**EXERCISE AIM**
Print every record word for word.

── SUPPLIED RECORDS ──

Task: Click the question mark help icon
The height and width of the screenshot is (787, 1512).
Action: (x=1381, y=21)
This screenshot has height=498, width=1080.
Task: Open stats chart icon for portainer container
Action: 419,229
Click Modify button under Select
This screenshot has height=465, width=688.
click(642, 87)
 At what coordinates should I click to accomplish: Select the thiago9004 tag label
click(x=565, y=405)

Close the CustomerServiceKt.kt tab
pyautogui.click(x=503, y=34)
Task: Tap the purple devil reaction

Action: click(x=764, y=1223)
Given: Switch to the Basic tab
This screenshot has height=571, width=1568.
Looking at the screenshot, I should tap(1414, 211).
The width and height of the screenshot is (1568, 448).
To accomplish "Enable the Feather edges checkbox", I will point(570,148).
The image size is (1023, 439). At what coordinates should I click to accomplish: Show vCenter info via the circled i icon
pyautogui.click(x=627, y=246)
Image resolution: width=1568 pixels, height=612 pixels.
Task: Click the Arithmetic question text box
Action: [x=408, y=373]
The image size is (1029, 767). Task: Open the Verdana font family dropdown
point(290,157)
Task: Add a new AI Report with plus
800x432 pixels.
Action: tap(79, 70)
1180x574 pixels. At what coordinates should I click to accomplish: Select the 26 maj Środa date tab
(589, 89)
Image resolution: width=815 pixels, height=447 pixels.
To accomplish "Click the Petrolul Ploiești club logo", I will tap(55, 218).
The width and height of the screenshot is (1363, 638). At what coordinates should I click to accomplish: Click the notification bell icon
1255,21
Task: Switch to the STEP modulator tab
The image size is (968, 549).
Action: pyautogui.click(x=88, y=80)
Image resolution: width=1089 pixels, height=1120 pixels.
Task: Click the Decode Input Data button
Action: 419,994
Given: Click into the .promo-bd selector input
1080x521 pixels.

───

**WRITTEN SOLUTION**
Task: Click the question mark help icon
The height and width of the screenshot is (787, 1512).
Action: (x=1381, y=21)
This screenshot has height=498, width=1080.
Task: Open stats chart icon for portainer container
Action: 419,229
Click Modify button under Select
This screenshot has height=465, width=688.
click(642, 87)
 At what coordinates should I click to accomplish: Select the thiago9004 tag label
click(x=565, y=405)

Close the CustomerServiceKt.kt tab
pyautogui.click(x=503, y=34)
Task: Tap the purple devil reaction

Action: click(x=764, y=1223)
Given: Switch to the Basic tab
This screenshot has height=571, width=1568.
Looking at the screenshot, I should tap(1414, 211).
The width and height of the screenshot is (1568, 448).
To accomplish "Enable the Feather edges checkbox", I will point(570,148).
The image size is (1023, 439). At what coordinates should I click to accomplish: Show vCenter info via the circled i icon
pyautogui.click(x=627, y=246)
Image resolution: width=1568 pixels, height=612 pixels.
Task: Click the Arithmetic question text box
Action: [x=408, y=373]
The image size is (1029, 767). Task: Open the Verdana font family dropdown
point(290,157)
Task: Add a new AI Report with plus
800x432 pixels.
Action: tap(79, 70)
1180x574 pixels. At what coordinates should I click to accomplish: Select the 26 maj Środa date tab
(589, 89)
Image resolution: width=815 pixels, height=447 pixels.
To accomplish "Click the Petrolul Ploiești club logo", I will tap(55, 218).
The width and height of the screenshot is (1363, 638). At what coordinates should I click to accomplish: Click the notification bell icon
1255,21
Task: Switch to the STEP modulator tab
The image size is (968, 549).
Action: pyautogui.click(x=88, y=80)
Image resolution: width=1089 pixels, height=1120 pixels.
Task: Click the Decode Input Data button
Action: 419,994
Given: Click into the .promo-bd selector input
1080x521 pixels.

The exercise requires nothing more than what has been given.